Improved glycaemic control and lower hypoglycaemia risk with reduced prior oral antidiabetes drug therapy in patients with type 2 diabetes treated with insulin glargine 300 U/ mL

Summary Aims Data from the EDITION 3 randomized study and the Clinformatics claims database were analysed to determine whether insulin glargine 300 U/ mL (Gla‐300) could provide insulin‐naive patients with type 2 diabetes (T2D) on oral antidiabetes drugs ( OAD s) with reductions in prior OAD therapy without compromising glycaemic control, and while preserving its known low incidence of hypoglycaemia compared with insulin glargine 100 U/ mL (Gla‐100). Methods Patient‐level data from EDITION 3 and de‐identified data from the Clinformatics real‐world claims database were analysed. Results At baseline, 70% of patients in EDITION 3 were on a background of ≥2 OAD s.
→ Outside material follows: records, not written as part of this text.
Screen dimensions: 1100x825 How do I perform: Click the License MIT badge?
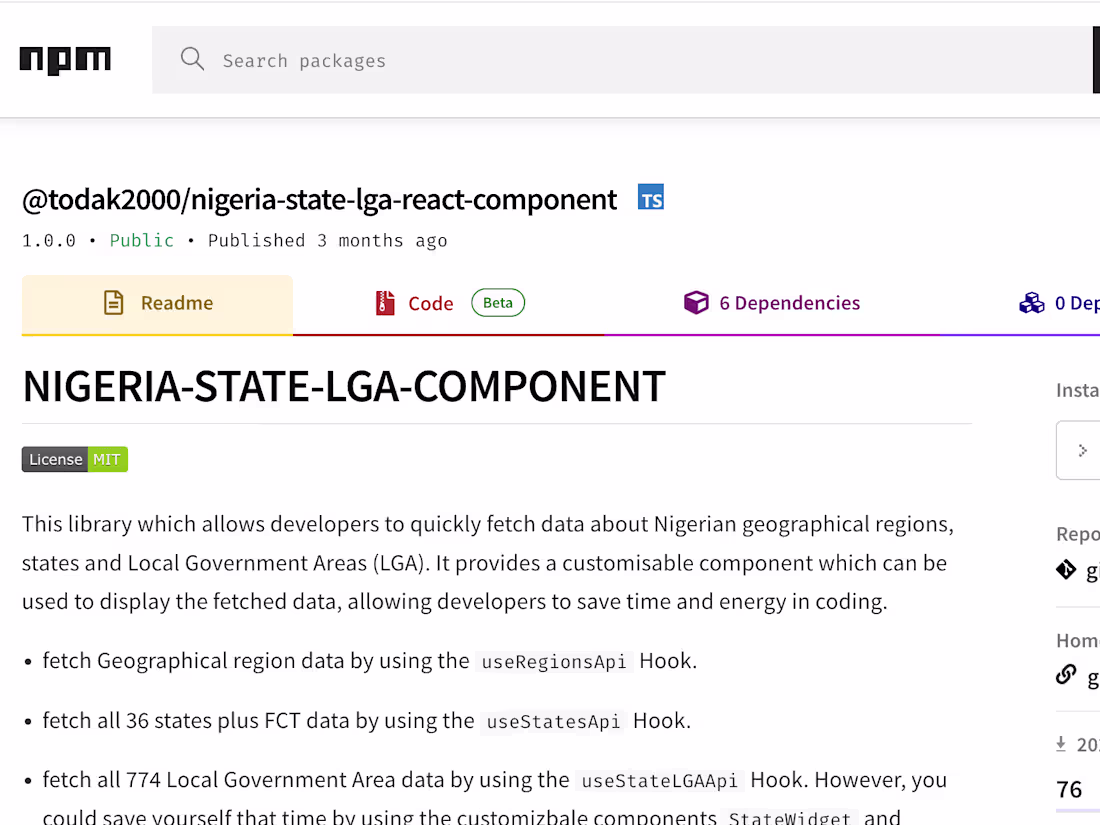pos(74,459)

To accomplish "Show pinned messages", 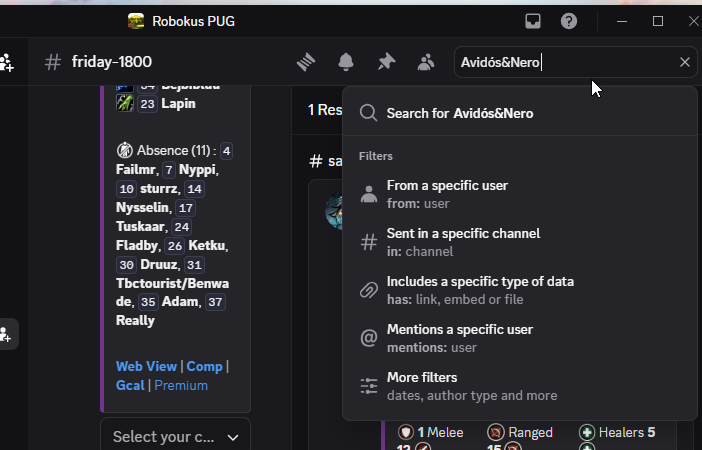I will coord(386,62).
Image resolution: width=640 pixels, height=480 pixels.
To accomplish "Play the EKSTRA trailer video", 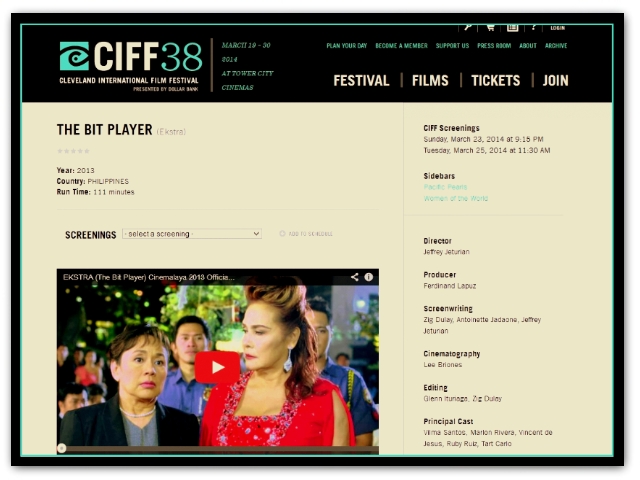I will click(x=217, y=367).

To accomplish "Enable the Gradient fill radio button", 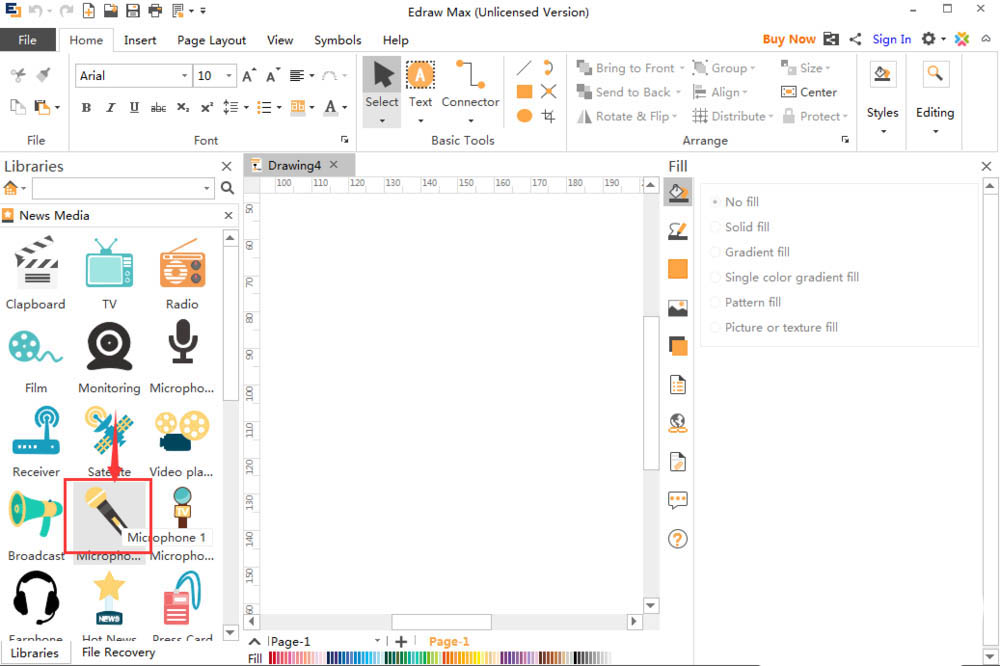I will click(716, 252).
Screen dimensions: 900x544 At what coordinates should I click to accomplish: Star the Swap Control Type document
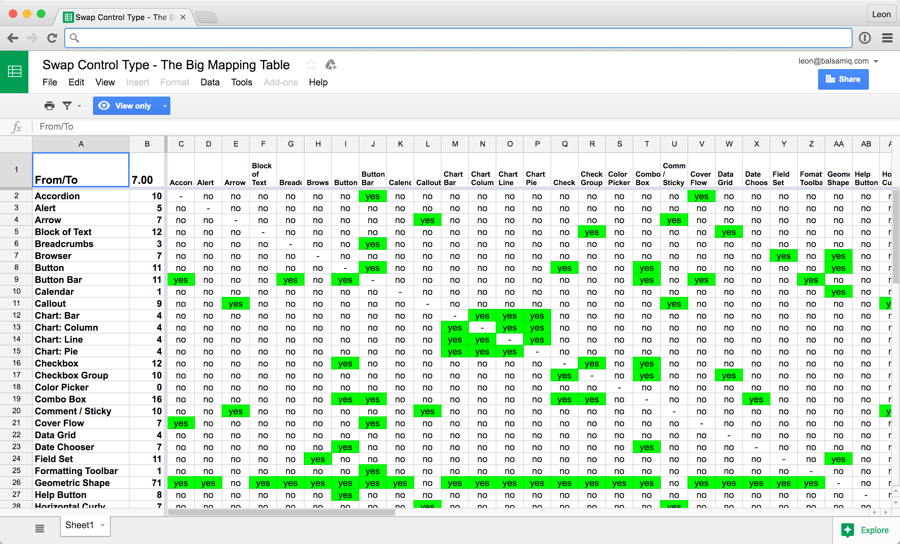pos(311,65)
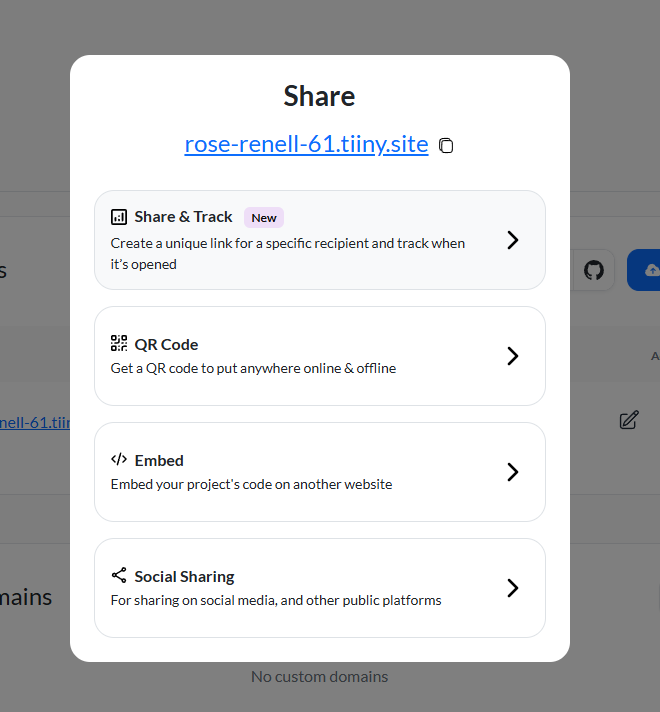This screenshot has height=712, width=660.
Task: Choose the Social Sharing option title
Action: pyautogui.click(x=184, y=576)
Among the 435 and 437 patients who initiated basal insulin with Gla‐300 and Gla‐100, respectively, at Month 6, 336 (77%) and 338 (77%) were using ≤1 OAD . Adding Gla‐300 or Gla‐100 similarly allowed for a reduction in background OAD medication in the Clinformatics dataset (N = 6430), such that, at 6 months postbasal insulin initiation, 14% of patients were no longer taking any OAD s. In the analysis of the EDITION 3 study, reduction in OAD burden did not compromise glycaemic benefit, and the low incidence of hypoglycaemia associated with Gla‐300 compared with Gla‐100 was also preserved. Documented symptomatic hypoglycaemia (blood glucose ≤70 mg/ dL ) occurred in 30.5% vs 41.0% of patients treated with Gla‐300 and Gla‐100, respectively ( P  =   0.0442). Conclusion Patients with T2D who initiate basal insulin with Gla‐300 could potentially reduce their prior OAD use without compromising glycaemic control and with less hypoglycaemia than with Gla‐100.